• _What is expected_:
Word for word, restate the lines from the one holding "Select the 第3个选项卡子项-2 list item title" through the last line of the material below, and leave every picture out.
= Beginning of Section =
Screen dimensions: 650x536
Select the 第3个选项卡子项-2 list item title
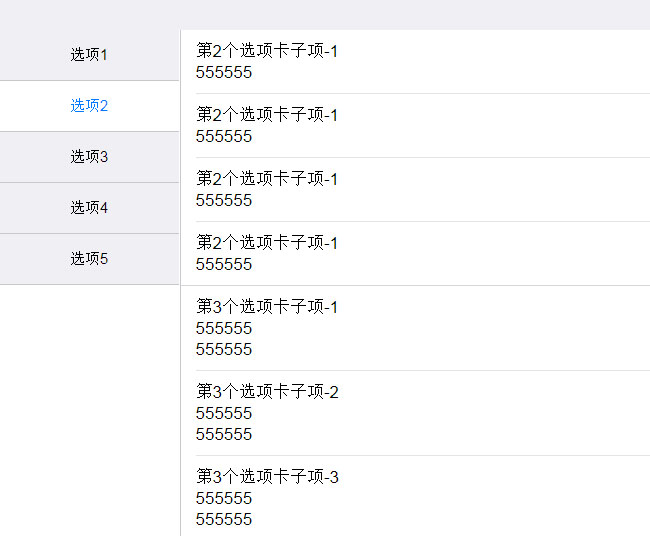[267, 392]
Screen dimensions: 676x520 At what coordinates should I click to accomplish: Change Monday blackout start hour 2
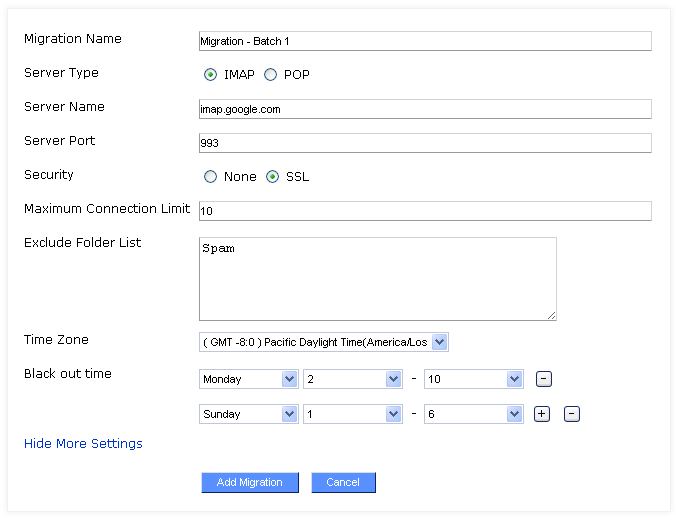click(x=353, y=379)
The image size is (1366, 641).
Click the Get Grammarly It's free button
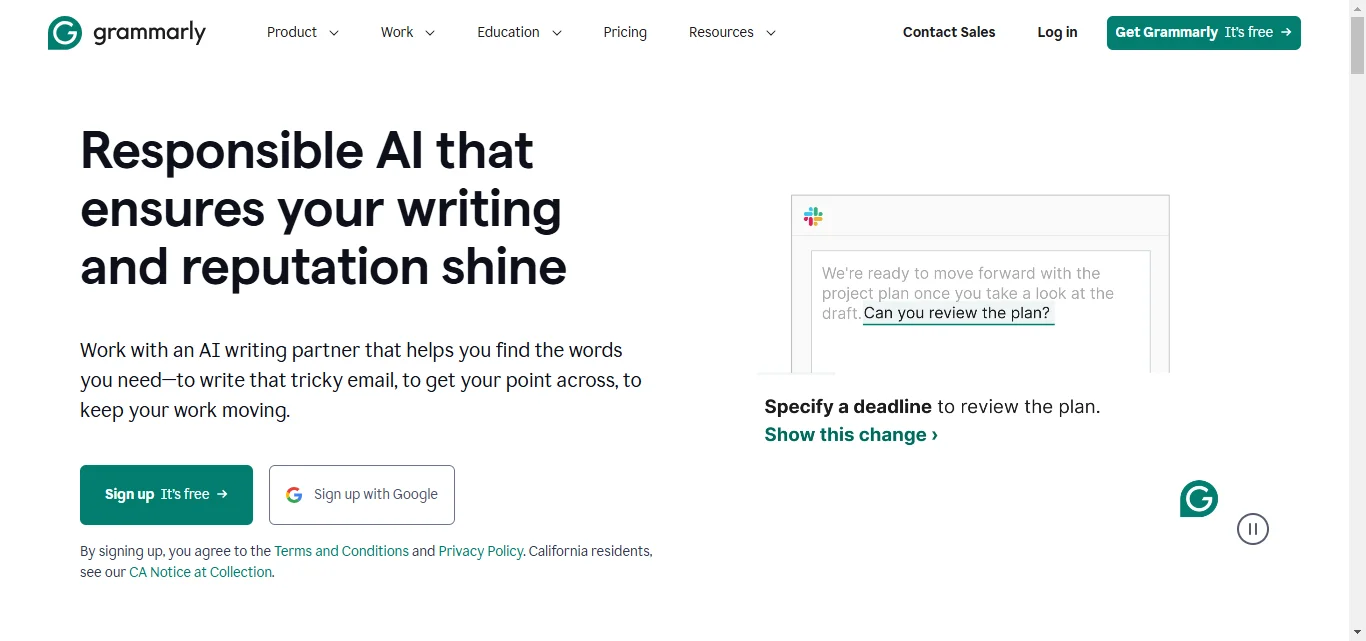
= End of Section =
• _Task response_:
Select the 第3个选项卡子项-2 list item title
[267, 392]
Screen dimensions: 676x520 At what coordinates should I click to accomplish: Change Monday blackout start hour 2
click(x=353, y=379)
The image size is (1366, 641).
Click the Get Grammarly It's free button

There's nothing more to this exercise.